** Records shown follows **

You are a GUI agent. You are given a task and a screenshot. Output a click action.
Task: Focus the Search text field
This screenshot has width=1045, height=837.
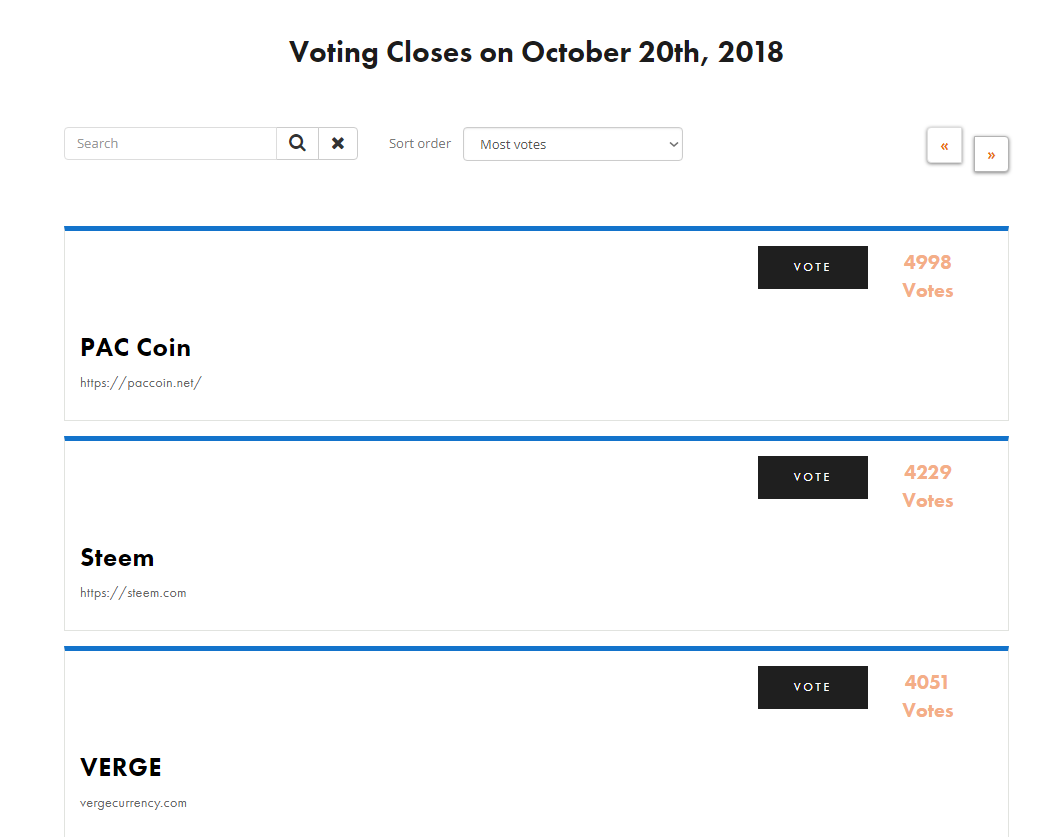pyautogui.click(x=171, y=143)

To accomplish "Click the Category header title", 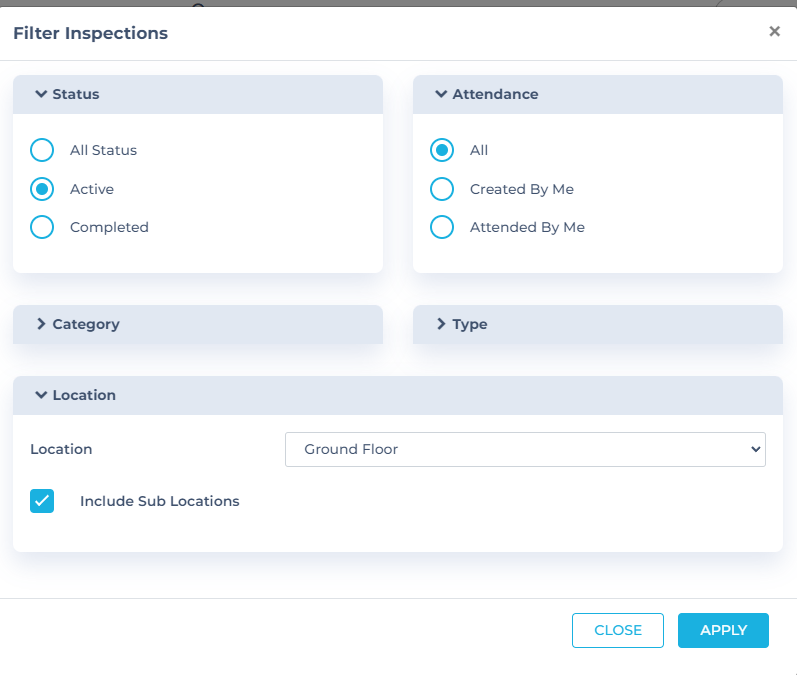I will pyautogui.click(x=86, y=324).

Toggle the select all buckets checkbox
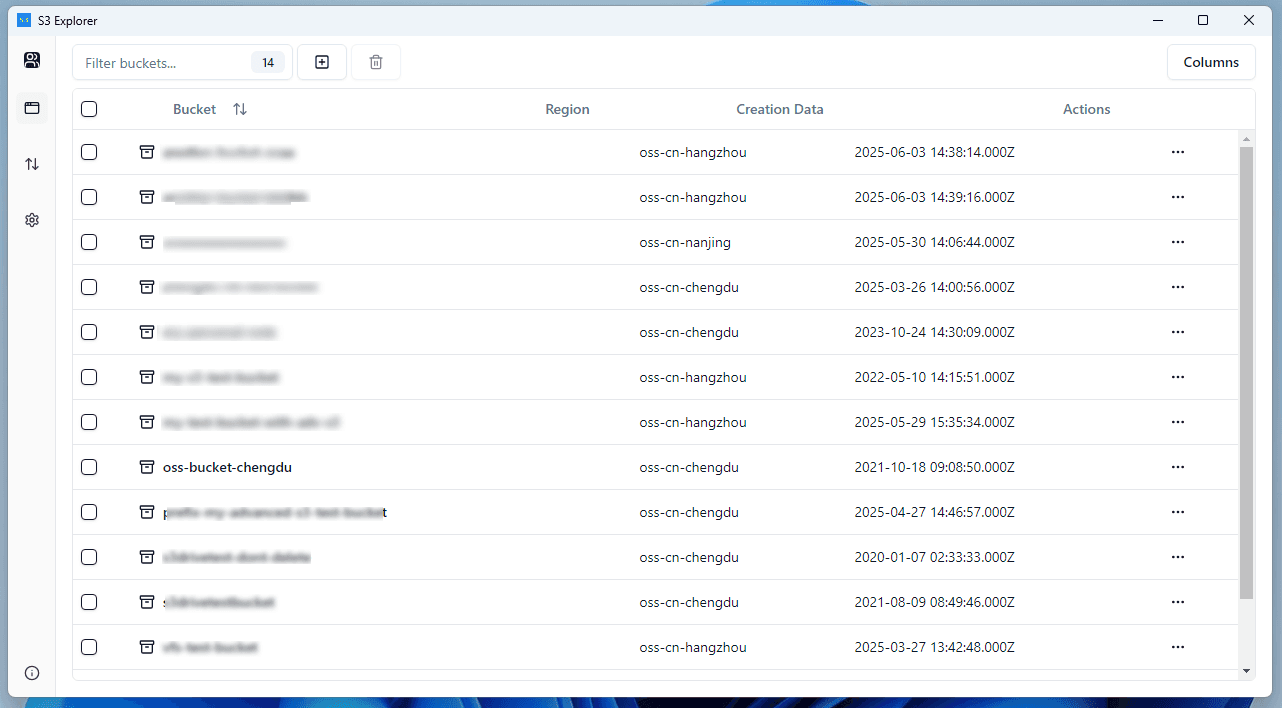click(x=89, y=109)
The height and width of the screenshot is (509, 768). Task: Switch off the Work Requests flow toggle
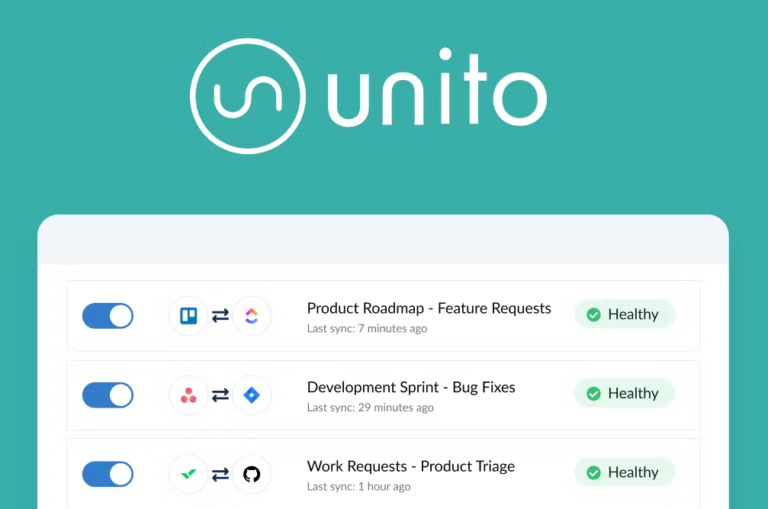108,474
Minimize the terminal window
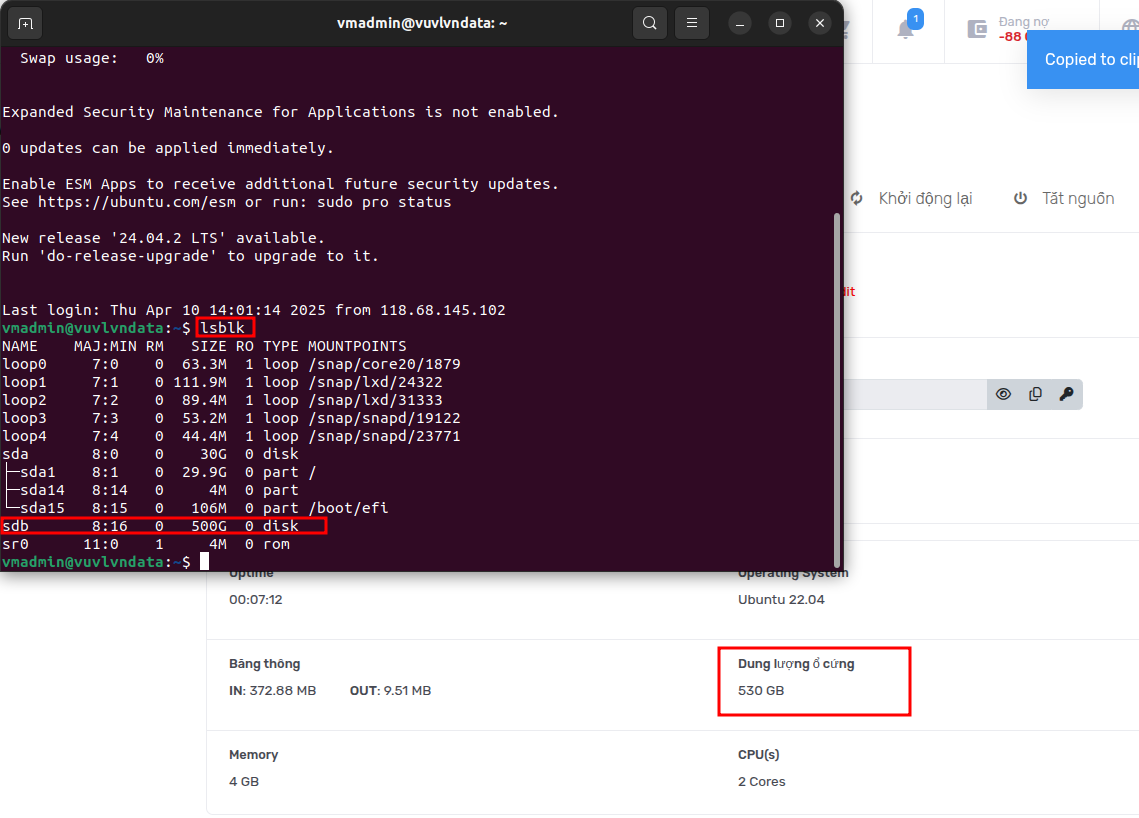The image size is (1139, 818). pyautogui.click(x=739, y=22)
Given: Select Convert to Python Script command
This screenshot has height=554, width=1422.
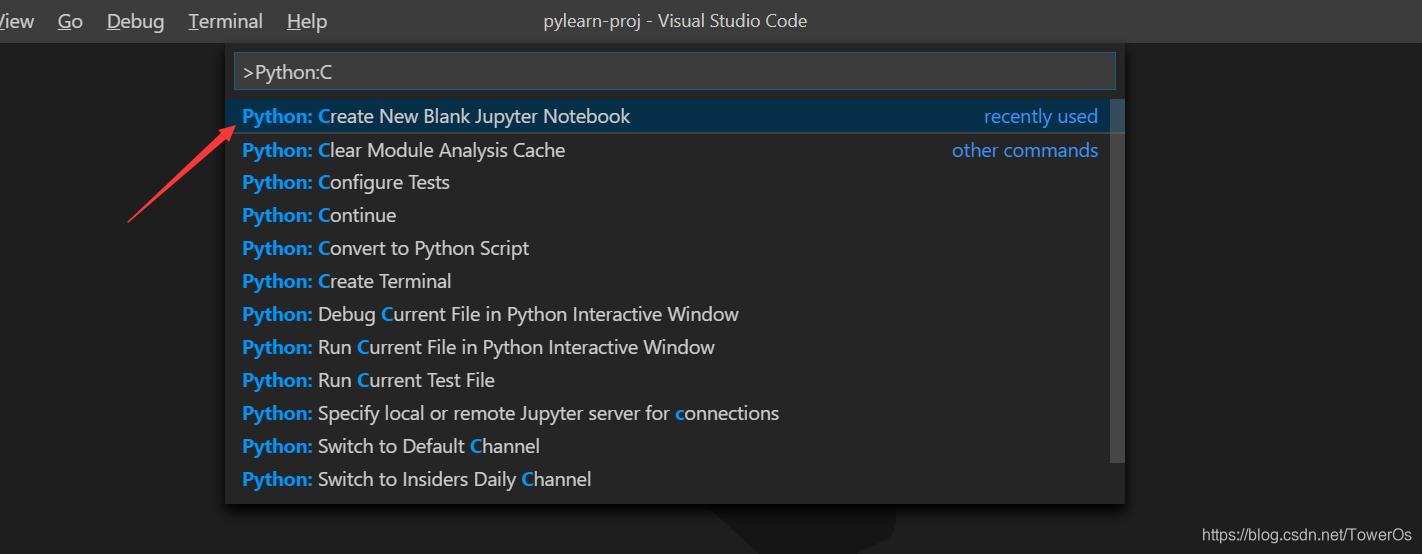Looking at the screenshot, I should pos(386,249).
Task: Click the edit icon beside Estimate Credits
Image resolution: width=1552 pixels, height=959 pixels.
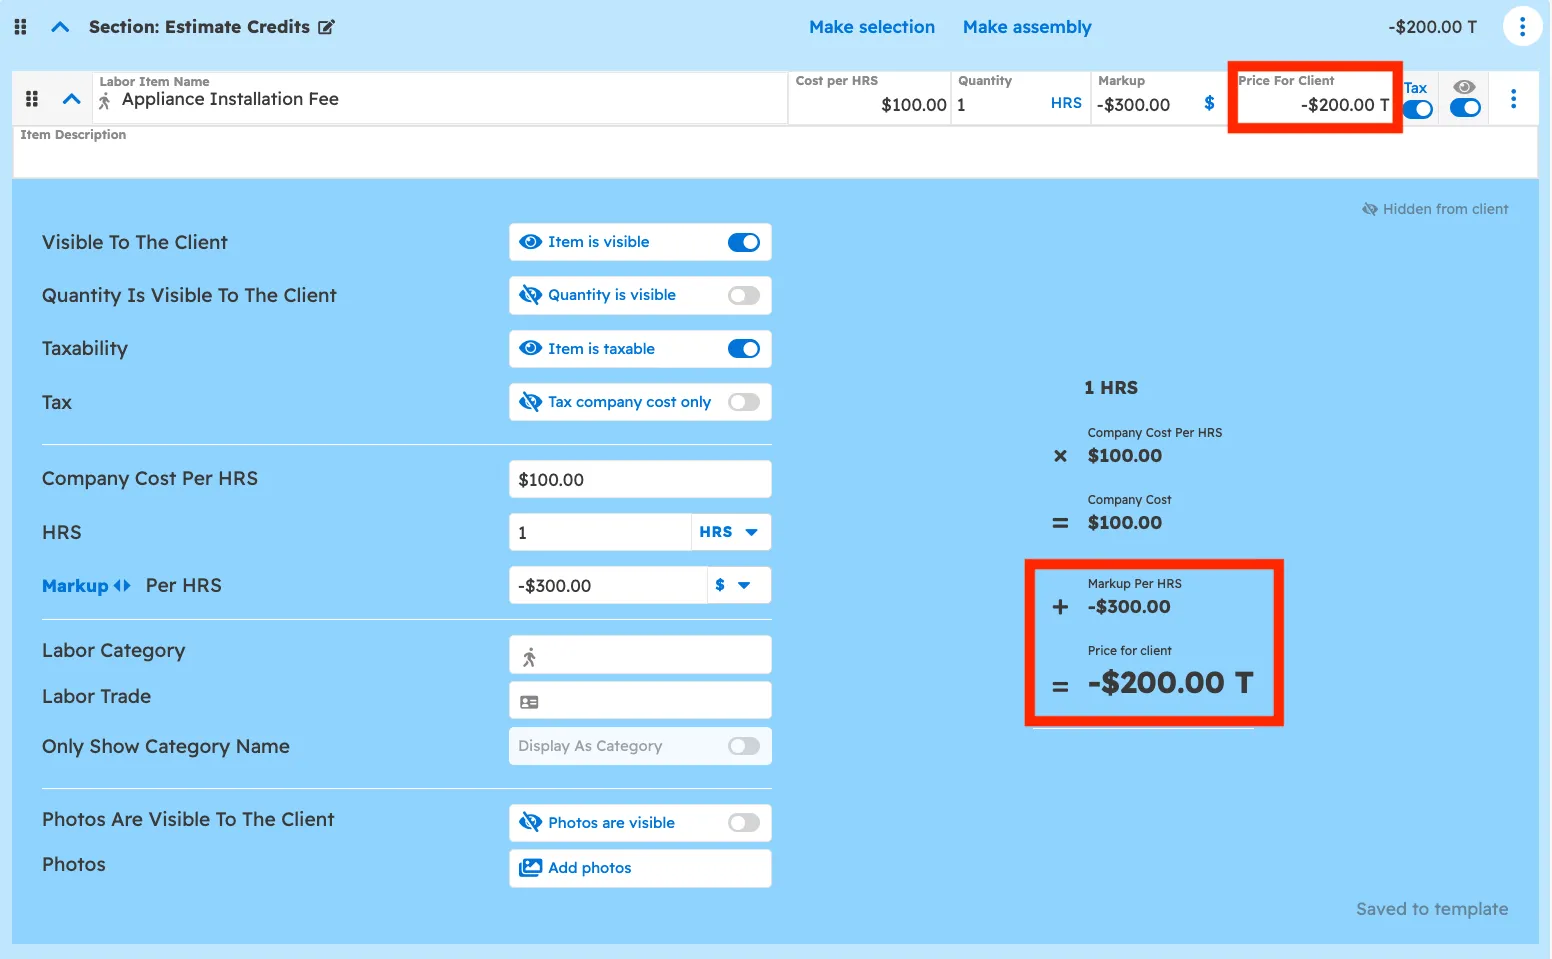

** End of Records shown **

(Description of the task)
The lines to restate word for word run from the line that contains "Toggle the select all buckets checkbox" through the end of the entries above, both ends included. Leave out all pictures and write nothing else.

(Result)
Toggle the select all buckets checkbox
click(x=89, y=109)
The height and width of the screenshot is (509, 768). Task: Switch off the Work Requests flow toggle
108,474
Minimize the terminal window
The image size is (1139, 818). pyautogui.click(x=739, y=22)
Given: Select Convert to Python Script command
This screenshot has height=554, width=1422.
Looking at the screenshot, I should pos(386,249).
Task: Click the edit icon beside Estimate Credits
Image resolution: width=1552 pixels, height=959 pixels.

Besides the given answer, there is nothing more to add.